Одна из главных придумок режиссера – первый акт наполнен до предела и продолжается более двух часов! Так, вполголоса, обитатели дома Прозоровых проходят путь от надежд и предвкушения лучшей жизни до скуки и отчаяния: «… целый день говорят, говорят… Живешь в таком климате, того гляди, снег пойдет, а тут еще эти разговоры». И зритель в прямом смысле слова каждой клеточкой тела ощущает режиссерский посыл: чувствует, как собственные помыслы и планы разбиваются о невидимую, третью, силу, приковывающую к креслу. Вот и ждет, смиряется, что «говорят, говорят…». Нам только кажется, что мы есть?
Завершив работу, Чехов признавался Максиму Горькому: «Ужасно трудно было писать «Трех сестер». Ведь три героини, каждая должна быть на свой образец…». При этом, как ни парадоксально, вся женская (хочется добавить современно-женская) суть блестяще передана женой Андрея Прозорова. «Акварельно» и иронично Екатерина Копылова проходит путь от славной девушки Наташи «она даже искренна, конфузлива» до демонически расчетливой хозяйки имения Натальи Ивановны: «Значит, завтра я уже одна тут… Велю прежде всего срубить эту еловую аллею, потом вот этот клен… Зачем здесь на скамье валяется вилка, я спрашиваю? Молчать!».

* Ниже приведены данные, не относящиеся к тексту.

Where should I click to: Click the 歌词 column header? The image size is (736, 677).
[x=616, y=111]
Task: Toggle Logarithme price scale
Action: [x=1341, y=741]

За актерскими работами вообще интересно следить – в постановке нет знаменитых артистов, «как это и определено у Чехова», объяснил распределение ролей режиссер. Компанию Сергею Качанову (военному доктору Чебутыкину) составляет «студийная» молодежь. Особенно заметен Лев Коткин в роли учителя гимназии Федора Ильича Кулыгина, мужа Маши. Заискивающе робок и всепрощающ пред неверной женой он одновременно эмоционально «непробиваем» и самоуверен перед другими. И это самодовольное выражение лица во втором акте ему так «впору»!
Второй акт – «выстрел» (барон Тузенбах убит). Выстрел мгновенный и безжалостный: в 20-минутном действии сконцентрирована вся «ломающая изнутри» грудную клетку боль. Исчезает березовая роща, обнажая готовые к отправке в дальнюю дорогу вещи. «Картина, корзина, картонка…» безмолвными свидетелями напоминают о несбывшихся мечтах (художник Александр Боровский). Живая вода – мертвая вода. К слову, древние славяне были уверены, что среди ветвей березы живут души умерших. Нам только кажется, что мы есть…
По воспоминаниям Немировича-Данченко, Чехов еще в период первых репетиций пьесы на сцене Московского Художественного театра для которого он и писал «Трех сестер», «более всего… настаивал на верности бытовой правде». И правда эта в том, что сначала мы вслед за Ириной радуемся: «Когда я сегодня проснулась, встала и умылась, то мне вдруг стало казаться, что для меня все ясно на этом свете, и я знаю, как надо жить», а после, спустя годы, случается, вторим Маше: «Неудачная жизнь. Ничего мне теперь не нужно…».
После спектакля остается долгое послевкусие – день-второй, неделя-другая… И все не отпускает. Только пересказать увиденное на сцене «СТИ» не получается. Это надо увидеть и почувствовать самому. «Чтобы жить, надо иметь прицепку…».